**REQUIREMENT**: Reproduce verbatim the portion of the B+tree JSON printing instructions from "This is a simple" to "encounter any problems.)".

**SUPPLIED TEXT**:
You should print your BTree as a valid JSON record to make visualization easier. To do so, you will need to traverse the B+tree nodes depth-first to print them in pre-order. You should print out all the keys in each node, and also its children, in JSON format. The whole tree should be serialized as one JSON object ({}), and each internal node should have two elements, "keys" and "children". The value of "keys" is an array of the actual indexed keys. The value of "child" is an array of child tree nodes. The leaf nodes will only have "keys", and the value of "keys" should include the associated RidLists. Here is an example of the desired output result:

{
"keys":["P"],
"children":[
    {"keys":["C","G","M"],
     "children": [
        {"keys": ["A:[(1,1),(1,2)]","B:[(2,1),(2,2)]"]},
        {"keys": ["D:[(3,1),(3,2)]","E:[(4,1)]","F:[(5,1)]"]},
        {"keys": ["J:[(5,1),(5,2)]","K:[(6,1),(6,2)]","L:[(7,1)]"]},
        {"keys": ["N:[(8,1)]","O:[(9,1)]"]}
    ]},
    {"keys":["T","X"],
     "children": [
        {"keys": ["Q:[(10,1)]","R:[(11,1)]","S:[(12,1)]"]},
        {"keys": ["U:[(13,1)]","V:[(14,1)]"]},
        {"keys": ["Y:[(15,1)]","Z:[(16,1)]"]}
    ]}
]
}

This is a simple JSON document, so you should be able to print out the tree this way in text format. (We do NOT suggest using an extra JSON library.) There are quite a few online JSON validators on the web. You can copy and paste your printed results there to validate them. A useful feature of that website is that you can collapse unrelated nodes to validate being-debugged ones only if your tree gets too big to look at all at once.

If you want to draw an actual BTree picture, you are welcome to try this tool. Please follow its instructions to convert your JSON file into a picture. (You need to install the python2.7 and the graphviz on your machine. Please file an issue on that Github repo if you encounter any problems.)

**EXCERPTED DATA**:

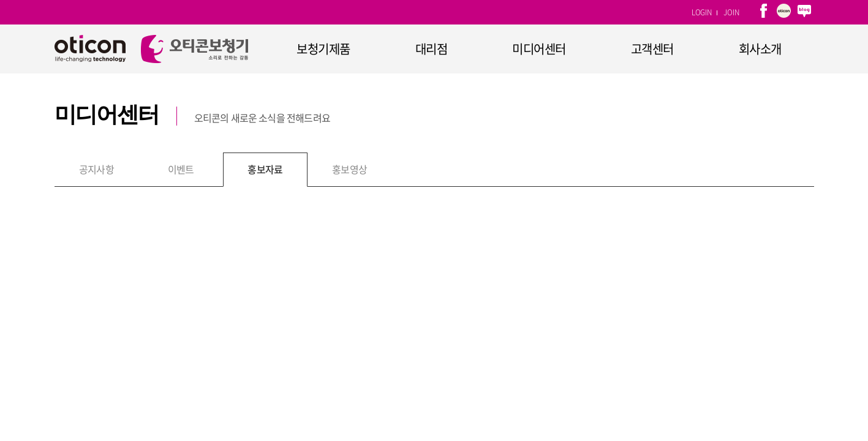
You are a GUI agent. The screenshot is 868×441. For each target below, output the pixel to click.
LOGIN (701, 12)
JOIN (731, 12)
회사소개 (760, 48)
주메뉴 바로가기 (0, 0)
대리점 (431, 48)
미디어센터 (539, 48)
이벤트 (181, 169)
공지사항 (96, 169)
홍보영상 (349, 169)
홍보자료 (265, 169)
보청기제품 (323, 48)
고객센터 (652, 48)
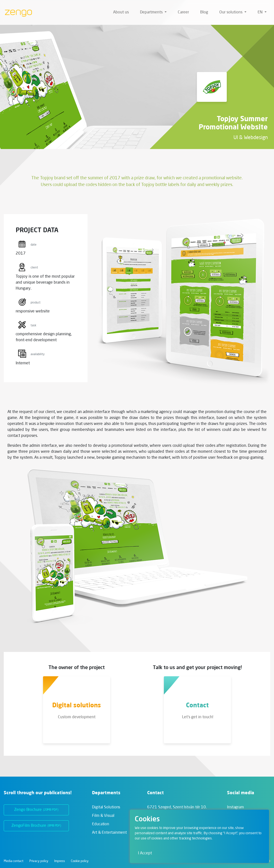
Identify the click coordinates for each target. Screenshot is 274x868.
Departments (152, 12)
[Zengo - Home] (17, 12)
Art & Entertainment (109, 833)
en (261, 12)
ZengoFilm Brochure (36, 826)
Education (101, 824)
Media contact (13, 861)
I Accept (145, 853)
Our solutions (231, 12)
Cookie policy (80, 861)
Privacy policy (39, 861)
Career (183, 12)
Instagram (236, 807)
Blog (204, 12)
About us (121, 12)
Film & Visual (103, 816)
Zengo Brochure (36, 810)
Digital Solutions (106, 807)
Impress (59, 861)
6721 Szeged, (177, 807)
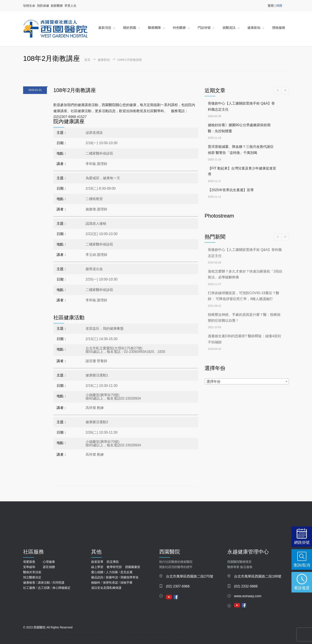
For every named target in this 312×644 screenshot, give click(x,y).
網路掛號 (302, 542)
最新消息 (105, 28)
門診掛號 (204, 28)
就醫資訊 (229, 28)
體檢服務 (279, 28)
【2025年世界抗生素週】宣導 (231, 190)
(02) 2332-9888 (246, 586)
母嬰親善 (29, 562)
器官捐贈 (49, 567)
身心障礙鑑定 (61, 588)
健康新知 (254, 28)
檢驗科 (96, 582)
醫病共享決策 (32, 572)
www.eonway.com (248, 596)
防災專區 (113, 562)
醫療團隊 (155, 28)
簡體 (279, 6)
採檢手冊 (126, 582)
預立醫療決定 (32, 577)
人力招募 (112, 572)
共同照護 (58, 582)
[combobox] (247, 382)
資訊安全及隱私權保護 (106, 588)
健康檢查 (29, 582)
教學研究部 (114, 567)
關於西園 (130, 28)
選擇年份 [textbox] (213, 382)
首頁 (87, 60)
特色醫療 (179, 28)
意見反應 (126, 572)
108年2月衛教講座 (75, 90)
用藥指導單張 (129, 577)
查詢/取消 (302, 565)
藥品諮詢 (97, 577)
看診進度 (302, 588)
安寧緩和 (29, 567)
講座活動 (44, 582)
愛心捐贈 (97, 572)
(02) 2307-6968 (178, 586)
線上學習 (97, 567)
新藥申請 (112, 577)
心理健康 (49, 562)
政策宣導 (97, 562)
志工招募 (44, 588)
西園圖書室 (133, 567)
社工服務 (29, 588)
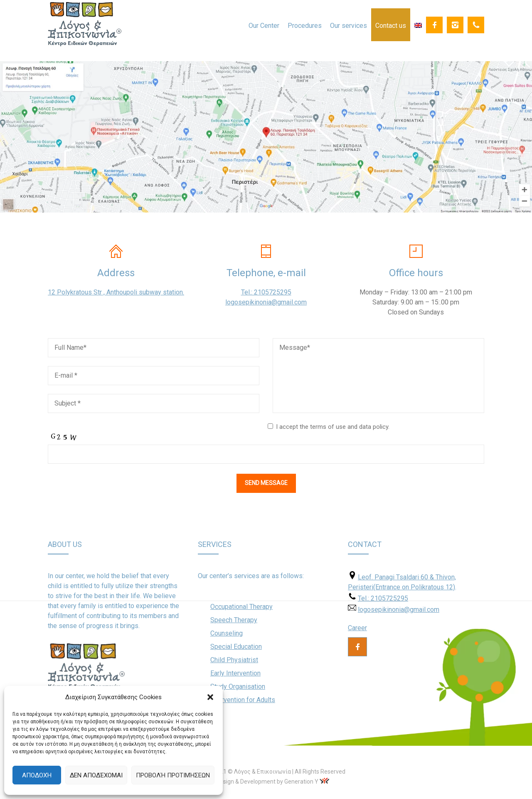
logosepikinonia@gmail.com (266, 302)
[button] (210, 697)
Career (357, 628)
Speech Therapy (234, 620)
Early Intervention (235, 673)
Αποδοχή (37, 775)
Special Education (236, 646)
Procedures (305, 25)
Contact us (391, 25)
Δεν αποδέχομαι (96, 775)
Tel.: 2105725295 (266, 292)
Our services (348, 25)
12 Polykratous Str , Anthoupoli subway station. (116, 292)
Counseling (227, 633)
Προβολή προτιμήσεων (173, 775)
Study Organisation (238, 686)
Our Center (264, 25)
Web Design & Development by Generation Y (261, 782)
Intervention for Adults (243, 700)
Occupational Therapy (241, 606)
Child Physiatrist (234, 660)
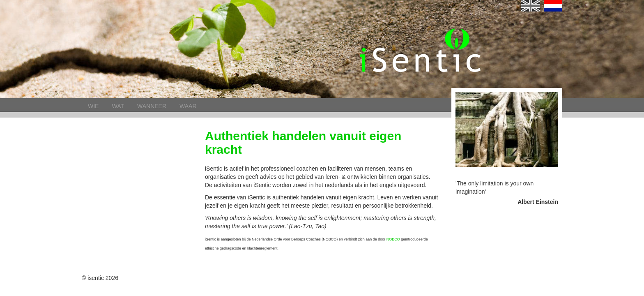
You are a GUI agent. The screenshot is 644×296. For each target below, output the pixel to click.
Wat (118, 106)
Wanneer (152, 106)
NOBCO (393, 239)
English (530, 6)
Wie (93, 106)
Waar (188, 106)
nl (553, 6)
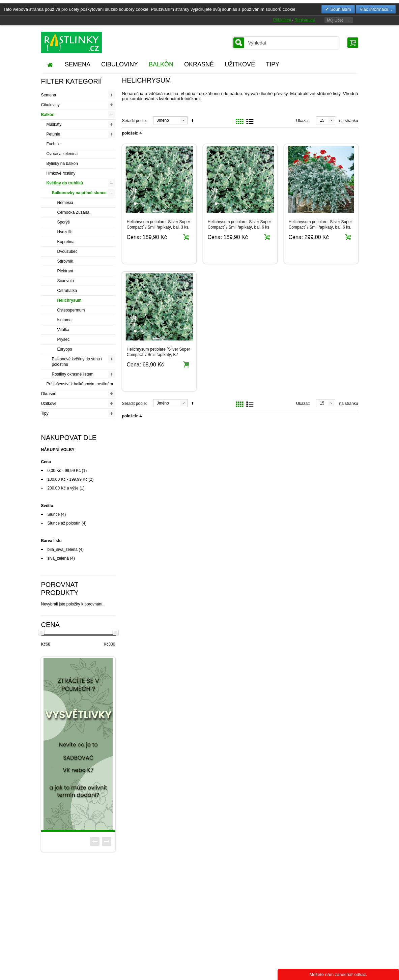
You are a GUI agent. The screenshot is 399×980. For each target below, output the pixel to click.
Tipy (45, 413)
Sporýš (64, 222)
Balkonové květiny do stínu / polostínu (77, 362)
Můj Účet (335, 20)
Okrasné (49, 394)
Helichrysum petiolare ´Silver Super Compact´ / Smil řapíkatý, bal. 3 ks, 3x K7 (158, 227)
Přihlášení (282, 20)
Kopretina (66, 242)
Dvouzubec (67, 251)
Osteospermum (71, 310)
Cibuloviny (50, 105)
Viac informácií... (375, 9)
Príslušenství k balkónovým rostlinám (80, 384)
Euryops (65, 349)
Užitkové (49, 404)
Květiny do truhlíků (65, 183)
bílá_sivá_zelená (62, 549)
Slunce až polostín (64, 523)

**THE SOLUTION**:
This is a simple JSON document, so you should be able to print out the tree this way in text format. (We do NOT suggest using an extra JSON library.) There are quite a few online JSON validators on the web. You can copy and paste your printed results there to validate them. A useful feature of that website is that you can collapse unrelated nodes to validate being-debugged ones only if your tree gets too big to look at all at once.

If you want to draw an actual BTree picture, you are welcome to try this tool. Please follow its instructions to convert your JSON file into a picture. (You need to install the python2.7 and the graphviz on your machine. Please file an issue on that Github repo if you encounter any problems.)